La ienti de Sìòn. Un'Elegia del XII secolo in dialetto giudeo-italiano

Autore: 
Domenica Minniti Gonias

This study focuses on a most popular text of Medieval Italian Jewry: the “Judeo-Italian Elegy of 12th Century”. The text, written in one of the many Italian dialects, but in Hebrew characters, is a Kinah (plur. Kinoth). The Kinoth were usually made of a certain number of verses, whose initial letters  followed the Hebrew alphabet, so as to form an acrostic. Also, they were intended to be sung during the fast at “the ninth day of Ab”, to commemorate the destruction of the Holy Temples.

The “Judeo-Italian Elegy of 12th Century” starts with the lamentation for the massacre and the Diaspora of the people of Zion; thereafter, it concentrates on the episode of the encounter between the captured and slaved brother and sister, that is a kind of folkloristic tale taken from the Midrash Ekha Rabba; finally, the kinah ends with the invocation to God and the hope of returning to the lost land.

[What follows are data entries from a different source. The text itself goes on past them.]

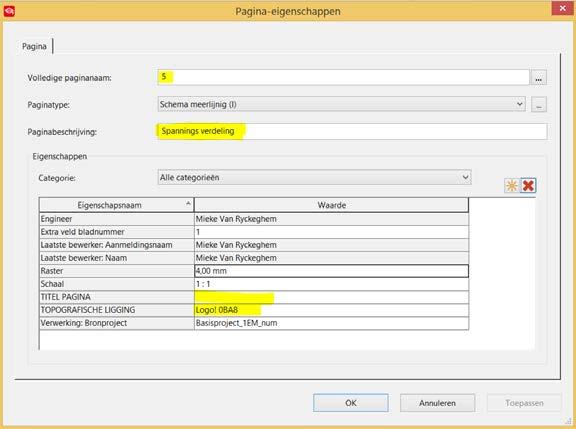Click the Annuleren button
Viewport: 576px width, 429px height.
click(x=437, y=403)
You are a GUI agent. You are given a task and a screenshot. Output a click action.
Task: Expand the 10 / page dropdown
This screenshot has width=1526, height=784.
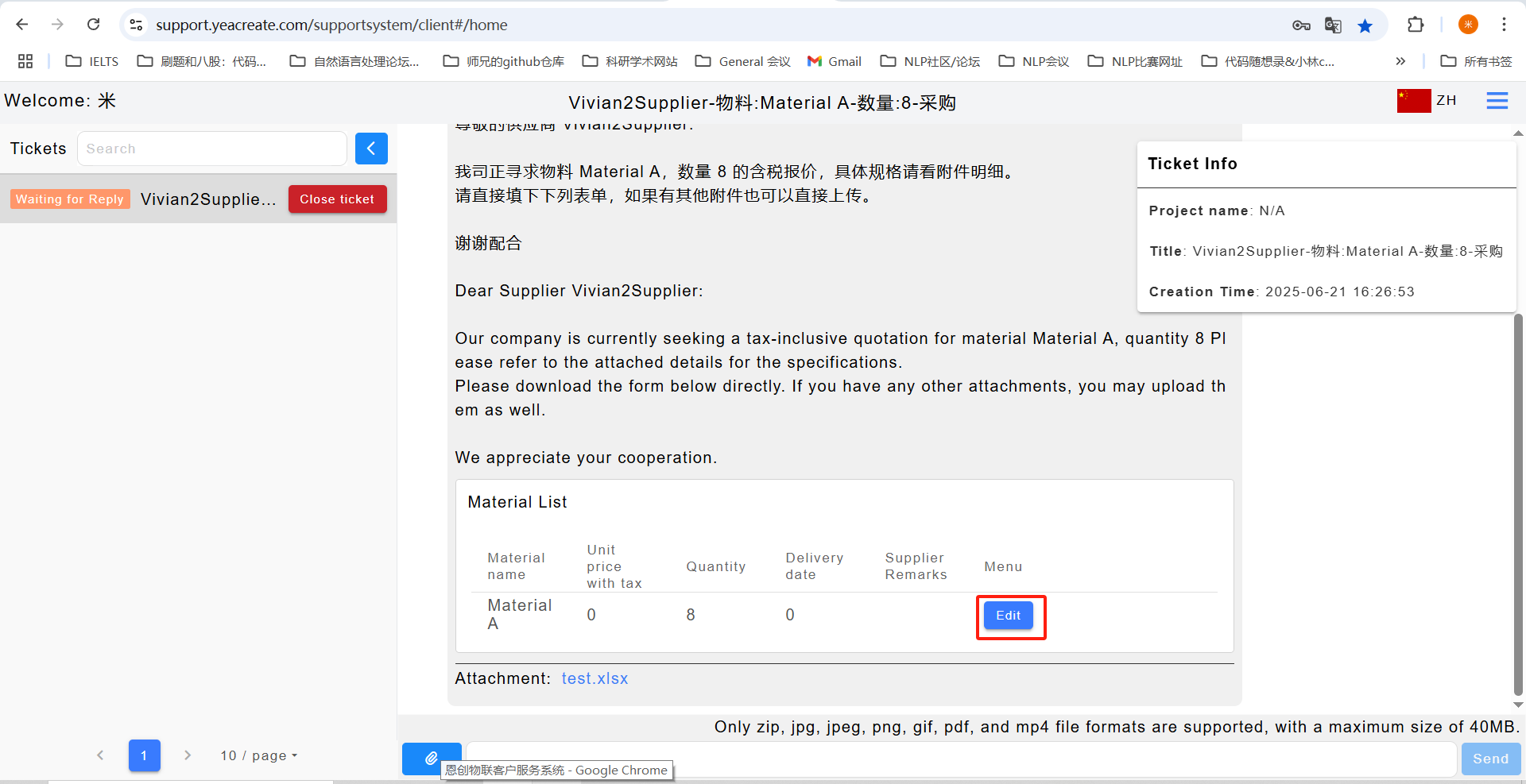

The “Elegy” is written in the Jewish-Italian vernacular, that was a kind of Jewish-Italian koiné (called italqian), spoken where Jewish communities were to be found throughout Italy and in the greek island of Corfou and eventually modified to the local phonetic differences. Although  some authors noted that these features would not permit a precise localization, however this Kinah reflects features, which probably belong to central and southern Italian vernaculars and maybe to the dialect of the extreme part of the region Calabria.